Within minutes the SEALs find themselves in a poorly defensible position with 200 Taliban soldiers closing in on them with rocket-propelled grenades and AK-47s.
Right as the enemy comes in range of the SEALs, Wahlberg says “I’m about ready to punch that time card” and then immediately shoots a Taliban soldier in the head and the firefight begins for the next hour, approximately. They are then cut off from any support, in unfamiliar environment, and facing an enemy whose hatred of the U.S. most Americans cannot fully comprehend. The firefight consists of RPGs flying everywhere, barely missing the SEALs.

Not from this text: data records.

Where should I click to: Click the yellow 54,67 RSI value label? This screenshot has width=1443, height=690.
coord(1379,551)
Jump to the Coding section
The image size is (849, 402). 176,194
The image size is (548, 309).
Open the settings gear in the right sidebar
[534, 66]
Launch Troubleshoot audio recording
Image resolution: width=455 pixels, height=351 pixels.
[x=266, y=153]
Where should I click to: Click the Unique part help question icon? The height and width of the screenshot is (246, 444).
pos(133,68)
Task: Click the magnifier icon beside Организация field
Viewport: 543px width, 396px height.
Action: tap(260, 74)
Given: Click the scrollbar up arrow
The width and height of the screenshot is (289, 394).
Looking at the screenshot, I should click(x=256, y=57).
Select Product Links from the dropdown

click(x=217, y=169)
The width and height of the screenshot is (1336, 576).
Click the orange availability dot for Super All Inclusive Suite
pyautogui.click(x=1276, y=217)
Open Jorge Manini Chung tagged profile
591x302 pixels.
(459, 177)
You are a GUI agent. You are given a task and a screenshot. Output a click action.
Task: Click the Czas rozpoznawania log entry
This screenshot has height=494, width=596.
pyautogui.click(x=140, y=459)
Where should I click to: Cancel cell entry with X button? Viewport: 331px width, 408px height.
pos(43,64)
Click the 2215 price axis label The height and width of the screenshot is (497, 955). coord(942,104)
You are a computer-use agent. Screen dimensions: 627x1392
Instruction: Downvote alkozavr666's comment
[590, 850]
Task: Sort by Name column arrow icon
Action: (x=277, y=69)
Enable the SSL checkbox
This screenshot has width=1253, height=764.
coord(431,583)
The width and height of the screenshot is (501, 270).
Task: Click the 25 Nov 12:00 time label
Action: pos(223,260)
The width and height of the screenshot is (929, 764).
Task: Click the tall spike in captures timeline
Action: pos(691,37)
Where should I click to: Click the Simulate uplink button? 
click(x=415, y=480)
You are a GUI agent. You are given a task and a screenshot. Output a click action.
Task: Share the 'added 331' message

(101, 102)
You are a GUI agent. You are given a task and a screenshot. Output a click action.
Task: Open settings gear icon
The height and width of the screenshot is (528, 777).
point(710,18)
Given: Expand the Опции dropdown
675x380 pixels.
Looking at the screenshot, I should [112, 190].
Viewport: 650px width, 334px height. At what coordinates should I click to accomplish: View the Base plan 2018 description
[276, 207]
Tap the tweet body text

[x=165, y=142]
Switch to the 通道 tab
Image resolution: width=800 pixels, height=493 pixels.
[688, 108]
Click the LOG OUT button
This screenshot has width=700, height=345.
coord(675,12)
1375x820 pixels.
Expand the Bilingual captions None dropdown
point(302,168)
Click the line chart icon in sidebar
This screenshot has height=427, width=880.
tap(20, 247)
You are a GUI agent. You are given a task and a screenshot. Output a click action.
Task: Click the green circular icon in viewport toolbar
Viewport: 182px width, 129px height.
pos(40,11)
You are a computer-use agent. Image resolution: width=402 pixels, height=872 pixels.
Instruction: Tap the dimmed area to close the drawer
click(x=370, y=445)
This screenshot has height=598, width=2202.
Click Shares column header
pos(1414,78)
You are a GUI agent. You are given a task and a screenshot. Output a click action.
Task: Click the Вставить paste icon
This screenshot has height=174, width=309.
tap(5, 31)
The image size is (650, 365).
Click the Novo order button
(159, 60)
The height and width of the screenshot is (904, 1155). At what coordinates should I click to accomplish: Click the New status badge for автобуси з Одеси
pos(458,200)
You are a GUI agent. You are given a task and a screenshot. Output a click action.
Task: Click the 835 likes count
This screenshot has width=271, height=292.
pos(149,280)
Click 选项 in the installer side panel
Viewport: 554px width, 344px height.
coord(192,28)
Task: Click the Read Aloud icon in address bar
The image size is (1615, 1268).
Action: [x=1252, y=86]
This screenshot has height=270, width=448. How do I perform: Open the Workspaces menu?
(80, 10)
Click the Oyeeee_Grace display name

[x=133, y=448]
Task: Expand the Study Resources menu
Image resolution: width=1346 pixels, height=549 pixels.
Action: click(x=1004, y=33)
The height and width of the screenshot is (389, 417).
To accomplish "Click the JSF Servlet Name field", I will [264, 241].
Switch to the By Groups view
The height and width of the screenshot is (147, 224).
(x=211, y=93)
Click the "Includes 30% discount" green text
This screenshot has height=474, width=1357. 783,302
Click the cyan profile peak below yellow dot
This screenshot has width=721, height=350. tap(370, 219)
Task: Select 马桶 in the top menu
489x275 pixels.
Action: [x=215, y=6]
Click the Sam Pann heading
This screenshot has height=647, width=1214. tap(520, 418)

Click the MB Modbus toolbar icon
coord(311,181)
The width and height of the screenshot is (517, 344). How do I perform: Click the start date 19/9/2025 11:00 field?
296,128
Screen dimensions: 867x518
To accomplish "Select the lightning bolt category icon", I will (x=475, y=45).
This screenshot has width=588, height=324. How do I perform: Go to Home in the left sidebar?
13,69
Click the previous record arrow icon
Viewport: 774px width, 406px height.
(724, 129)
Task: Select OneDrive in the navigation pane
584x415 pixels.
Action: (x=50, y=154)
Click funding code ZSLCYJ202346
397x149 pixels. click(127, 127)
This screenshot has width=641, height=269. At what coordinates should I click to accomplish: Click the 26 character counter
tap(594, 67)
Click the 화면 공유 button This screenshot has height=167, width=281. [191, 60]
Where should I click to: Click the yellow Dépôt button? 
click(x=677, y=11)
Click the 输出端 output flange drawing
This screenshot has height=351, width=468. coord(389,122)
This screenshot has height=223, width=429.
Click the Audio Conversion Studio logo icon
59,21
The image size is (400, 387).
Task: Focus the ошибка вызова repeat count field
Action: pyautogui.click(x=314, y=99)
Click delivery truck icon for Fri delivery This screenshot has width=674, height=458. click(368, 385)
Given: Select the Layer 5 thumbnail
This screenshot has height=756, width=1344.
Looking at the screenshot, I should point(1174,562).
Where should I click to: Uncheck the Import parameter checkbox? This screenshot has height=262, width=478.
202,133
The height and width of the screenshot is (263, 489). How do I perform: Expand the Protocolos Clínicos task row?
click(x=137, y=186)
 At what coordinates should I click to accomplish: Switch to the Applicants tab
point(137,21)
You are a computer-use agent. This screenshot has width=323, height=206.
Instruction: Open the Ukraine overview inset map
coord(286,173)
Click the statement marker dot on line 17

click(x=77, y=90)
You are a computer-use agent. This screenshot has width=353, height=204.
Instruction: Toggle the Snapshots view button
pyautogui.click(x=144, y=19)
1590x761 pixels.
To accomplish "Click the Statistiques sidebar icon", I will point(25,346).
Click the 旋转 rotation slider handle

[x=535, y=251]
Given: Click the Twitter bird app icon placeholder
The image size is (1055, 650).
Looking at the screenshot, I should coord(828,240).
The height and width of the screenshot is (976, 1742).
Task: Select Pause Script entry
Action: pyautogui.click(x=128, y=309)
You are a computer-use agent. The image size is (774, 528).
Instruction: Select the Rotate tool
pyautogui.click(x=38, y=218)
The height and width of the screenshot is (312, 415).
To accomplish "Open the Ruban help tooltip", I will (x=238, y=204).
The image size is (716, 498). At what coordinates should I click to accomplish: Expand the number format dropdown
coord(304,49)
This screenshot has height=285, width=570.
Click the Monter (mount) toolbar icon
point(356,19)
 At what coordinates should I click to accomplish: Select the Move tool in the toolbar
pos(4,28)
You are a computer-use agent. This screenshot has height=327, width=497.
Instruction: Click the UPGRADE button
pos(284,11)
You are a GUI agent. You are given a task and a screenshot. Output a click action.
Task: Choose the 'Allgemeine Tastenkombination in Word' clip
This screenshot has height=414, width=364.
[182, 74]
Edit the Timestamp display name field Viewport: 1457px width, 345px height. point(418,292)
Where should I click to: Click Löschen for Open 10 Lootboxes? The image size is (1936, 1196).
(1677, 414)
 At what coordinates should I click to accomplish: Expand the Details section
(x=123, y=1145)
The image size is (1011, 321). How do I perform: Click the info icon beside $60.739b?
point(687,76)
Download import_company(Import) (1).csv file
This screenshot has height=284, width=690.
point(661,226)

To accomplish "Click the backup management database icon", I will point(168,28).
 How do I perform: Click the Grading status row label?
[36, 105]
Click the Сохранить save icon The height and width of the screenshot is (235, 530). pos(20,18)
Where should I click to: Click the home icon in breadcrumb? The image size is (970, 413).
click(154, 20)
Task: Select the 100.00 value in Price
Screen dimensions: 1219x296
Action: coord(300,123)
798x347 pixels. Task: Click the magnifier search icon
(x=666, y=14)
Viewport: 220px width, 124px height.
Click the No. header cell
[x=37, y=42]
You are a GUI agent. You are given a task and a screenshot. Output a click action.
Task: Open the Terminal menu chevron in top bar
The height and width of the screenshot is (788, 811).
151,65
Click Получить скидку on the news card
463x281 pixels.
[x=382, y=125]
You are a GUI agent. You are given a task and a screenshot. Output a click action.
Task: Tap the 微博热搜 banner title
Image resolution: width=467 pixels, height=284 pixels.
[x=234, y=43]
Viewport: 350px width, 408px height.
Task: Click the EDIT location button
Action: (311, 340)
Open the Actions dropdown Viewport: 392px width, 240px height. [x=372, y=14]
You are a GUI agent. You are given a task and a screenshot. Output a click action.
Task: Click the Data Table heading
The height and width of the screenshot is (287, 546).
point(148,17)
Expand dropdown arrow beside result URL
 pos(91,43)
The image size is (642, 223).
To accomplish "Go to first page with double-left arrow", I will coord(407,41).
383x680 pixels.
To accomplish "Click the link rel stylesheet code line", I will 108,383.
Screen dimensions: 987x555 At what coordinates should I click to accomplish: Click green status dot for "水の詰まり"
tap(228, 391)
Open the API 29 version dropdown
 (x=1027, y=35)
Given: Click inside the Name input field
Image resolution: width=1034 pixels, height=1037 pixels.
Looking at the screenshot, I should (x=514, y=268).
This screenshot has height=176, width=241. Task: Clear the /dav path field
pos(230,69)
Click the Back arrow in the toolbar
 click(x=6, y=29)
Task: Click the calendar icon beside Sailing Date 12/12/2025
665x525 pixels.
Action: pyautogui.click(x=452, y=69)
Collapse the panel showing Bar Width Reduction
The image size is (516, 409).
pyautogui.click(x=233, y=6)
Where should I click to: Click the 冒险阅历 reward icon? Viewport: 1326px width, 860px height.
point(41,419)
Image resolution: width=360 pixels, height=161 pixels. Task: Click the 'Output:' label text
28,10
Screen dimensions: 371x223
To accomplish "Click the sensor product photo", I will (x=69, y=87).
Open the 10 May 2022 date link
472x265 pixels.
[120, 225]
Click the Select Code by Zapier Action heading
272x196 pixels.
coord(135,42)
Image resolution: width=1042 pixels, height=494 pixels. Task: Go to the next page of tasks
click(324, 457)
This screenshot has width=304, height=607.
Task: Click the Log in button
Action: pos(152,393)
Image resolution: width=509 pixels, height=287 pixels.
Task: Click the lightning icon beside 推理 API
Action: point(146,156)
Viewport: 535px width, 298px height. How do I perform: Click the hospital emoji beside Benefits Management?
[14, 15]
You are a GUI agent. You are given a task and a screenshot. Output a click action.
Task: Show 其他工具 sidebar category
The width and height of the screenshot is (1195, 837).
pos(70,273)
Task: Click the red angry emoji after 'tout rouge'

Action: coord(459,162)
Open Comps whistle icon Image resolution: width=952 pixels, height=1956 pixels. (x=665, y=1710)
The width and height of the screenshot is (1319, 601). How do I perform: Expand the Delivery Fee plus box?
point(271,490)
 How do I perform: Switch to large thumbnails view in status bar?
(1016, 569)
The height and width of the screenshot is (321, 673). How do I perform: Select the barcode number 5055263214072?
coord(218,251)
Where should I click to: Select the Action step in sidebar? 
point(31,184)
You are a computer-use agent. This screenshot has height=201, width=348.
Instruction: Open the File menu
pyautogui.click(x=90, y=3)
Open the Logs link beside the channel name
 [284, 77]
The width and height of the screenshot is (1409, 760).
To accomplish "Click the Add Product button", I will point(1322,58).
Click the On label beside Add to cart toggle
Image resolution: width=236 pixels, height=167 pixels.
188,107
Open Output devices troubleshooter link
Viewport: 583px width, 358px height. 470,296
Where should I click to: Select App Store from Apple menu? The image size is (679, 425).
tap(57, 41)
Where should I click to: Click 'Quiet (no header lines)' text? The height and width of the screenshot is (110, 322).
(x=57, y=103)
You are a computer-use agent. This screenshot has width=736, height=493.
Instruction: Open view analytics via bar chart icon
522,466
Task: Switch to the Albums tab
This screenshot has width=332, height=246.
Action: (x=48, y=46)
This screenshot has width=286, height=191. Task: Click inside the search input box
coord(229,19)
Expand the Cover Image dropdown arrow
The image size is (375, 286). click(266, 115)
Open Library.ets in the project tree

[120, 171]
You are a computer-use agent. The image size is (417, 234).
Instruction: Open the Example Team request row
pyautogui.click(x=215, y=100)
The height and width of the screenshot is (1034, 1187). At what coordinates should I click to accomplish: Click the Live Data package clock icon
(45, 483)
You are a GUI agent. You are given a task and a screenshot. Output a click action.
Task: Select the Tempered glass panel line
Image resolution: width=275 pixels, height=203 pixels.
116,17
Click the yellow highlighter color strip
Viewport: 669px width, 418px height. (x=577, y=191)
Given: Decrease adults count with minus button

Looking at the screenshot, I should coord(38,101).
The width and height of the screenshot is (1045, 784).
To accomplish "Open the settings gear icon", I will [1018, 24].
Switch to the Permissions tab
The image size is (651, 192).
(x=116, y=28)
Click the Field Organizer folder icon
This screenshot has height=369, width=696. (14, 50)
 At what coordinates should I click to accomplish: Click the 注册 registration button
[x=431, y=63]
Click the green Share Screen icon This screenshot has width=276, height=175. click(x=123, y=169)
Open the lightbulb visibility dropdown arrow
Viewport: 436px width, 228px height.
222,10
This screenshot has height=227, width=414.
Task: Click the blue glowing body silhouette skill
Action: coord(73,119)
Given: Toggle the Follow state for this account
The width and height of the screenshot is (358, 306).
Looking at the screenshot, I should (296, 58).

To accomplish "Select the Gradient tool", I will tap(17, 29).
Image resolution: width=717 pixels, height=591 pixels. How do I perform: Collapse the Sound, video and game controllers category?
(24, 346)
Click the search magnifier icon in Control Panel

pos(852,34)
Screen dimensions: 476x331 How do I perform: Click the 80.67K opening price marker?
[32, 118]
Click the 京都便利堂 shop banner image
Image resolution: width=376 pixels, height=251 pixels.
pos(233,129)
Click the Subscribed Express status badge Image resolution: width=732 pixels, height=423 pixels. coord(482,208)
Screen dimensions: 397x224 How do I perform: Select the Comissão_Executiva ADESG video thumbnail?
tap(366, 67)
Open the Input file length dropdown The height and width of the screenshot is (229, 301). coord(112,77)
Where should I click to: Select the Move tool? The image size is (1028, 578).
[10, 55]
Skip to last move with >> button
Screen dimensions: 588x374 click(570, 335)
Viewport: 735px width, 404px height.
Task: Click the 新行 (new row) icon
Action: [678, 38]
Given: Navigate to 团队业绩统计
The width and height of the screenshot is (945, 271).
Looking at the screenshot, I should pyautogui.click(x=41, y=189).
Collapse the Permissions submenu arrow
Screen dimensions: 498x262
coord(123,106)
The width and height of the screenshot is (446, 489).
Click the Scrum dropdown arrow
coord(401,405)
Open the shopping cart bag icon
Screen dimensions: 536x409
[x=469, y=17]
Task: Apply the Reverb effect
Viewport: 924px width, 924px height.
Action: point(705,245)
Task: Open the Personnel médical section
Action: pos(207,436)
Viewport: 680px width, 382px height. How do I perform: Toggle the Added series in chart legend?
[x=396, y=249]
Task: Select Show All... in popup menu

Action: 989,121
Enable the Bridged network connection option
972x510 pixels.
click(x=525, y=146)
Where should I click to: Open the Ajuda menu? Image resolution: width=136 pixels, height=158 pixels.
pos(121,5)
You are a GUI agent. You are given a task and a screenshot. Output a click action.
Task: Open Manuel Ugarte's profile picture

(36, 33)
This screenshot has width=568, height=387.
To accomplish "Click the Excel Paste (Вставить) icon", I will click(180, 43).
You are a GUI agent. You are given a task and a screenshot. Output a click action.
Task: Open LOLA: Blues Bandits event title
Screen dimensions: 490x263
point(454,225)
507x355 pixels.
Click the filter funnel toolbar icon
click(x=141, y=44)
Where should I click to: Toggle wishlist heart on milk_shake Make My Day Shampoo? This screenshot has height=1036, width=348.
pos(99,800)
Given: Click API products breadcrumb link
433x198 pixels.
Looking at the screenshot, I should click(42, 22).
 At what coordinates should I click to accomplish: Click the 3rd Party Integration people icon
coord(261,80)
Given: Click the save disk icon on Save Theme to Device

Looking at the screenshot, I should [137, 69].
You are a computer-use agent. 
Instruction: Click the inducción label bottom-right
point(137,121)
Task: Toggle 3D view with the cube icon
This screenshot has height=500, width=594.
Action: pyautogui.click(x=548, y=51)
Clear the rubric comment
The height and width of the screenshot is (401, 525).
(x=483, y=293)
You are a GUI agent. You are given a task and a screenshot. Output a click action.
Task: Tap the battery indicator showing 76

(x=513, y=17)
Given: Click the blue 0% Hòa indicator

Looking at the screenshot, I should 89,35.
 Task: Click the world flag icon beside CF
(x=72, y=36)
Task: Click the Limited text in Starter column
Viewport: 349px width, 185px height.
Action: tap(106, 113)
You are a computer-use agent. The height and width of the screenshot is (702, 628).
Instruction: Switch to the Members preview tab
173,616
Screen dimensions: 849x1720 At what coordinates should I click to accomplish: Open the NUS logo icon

Halfway through the epic fight, each member of the team including Wahlberg is hit in the arms, legs, and one of the SEALs is shot in the hand and the bullet cuts off most of his fingers. Disaster really strikes when a Chinook full of 15 Navy SEAls decides to try rescue the Team 10 with no cover from Apaches and is then shot down immediately. But Navy SEALS don’t quit. They fight. And fight they did. Each of the soldiers has marksman skills and is trained to defeat forces larger than his surgical strike team. The Taliban, too numerous, too heavily armed, and much more knowledgeable of the terrain, use that to their advantage. Slowly, inevitably, Murphy, Dietz, and Axelson lose their lives in combat. Luttrell would have too, most likely, if not for the intervention of a native who resisted the Taliban.
Reading the book before seeing the movie gave me a different interpretation of the film. In the book Luttrell mentions “We failed.”
Many scenes are exaggerated to portray the United States military as the best of the best. U.S. forces come to the rescue of Luttrell in a roar of gunships and men descending from helicopters, completely annihilating the Taliban forces. In the book, the Rangers find Luttrell in the forest as he and Gulab (a native) walk back to the village after Gulab spoke with Ahmad Shah. Also, the SEALs on the hill that day were overwhelmed by an enemy force with superior numbers and superior firepower that held the high ground. But there is a considerable difference between an 8-10 man squad-sized enemy force and a 200-man, infantry-company-sized enemy force. Luttrell reports that there were around 140-200 men but broken up into small squads.
So the movie ends with a tearjerker, showing pictures of the 19 men who died that day.The widespread appeal of the SEALs, is that they’re not regular guys, that they’re extraordinary and can do things regular military people can’t, as in Kathryn Bigelow’s “Zero Dark Thirty.” But “Lone Survivor,” from beginning to end, is a tale of disaster, of bad luck and bad communication, perhaps even faulty planning, though that’s hard to say. So the movie loses the pleasure of watching a crack unit at work.
Overall, the movies keeps the audience gripping to their seat entertained with a hour long gruesome firefight. Although the movie exaggerates some of the facts, it attempts to stay true to Luttrell’s memoir while trying to give the audience an interesting story.
“Lone Survivor” is rated R for strong bloody war violence and pervasive language. Running time is 2 hours and 1 minute.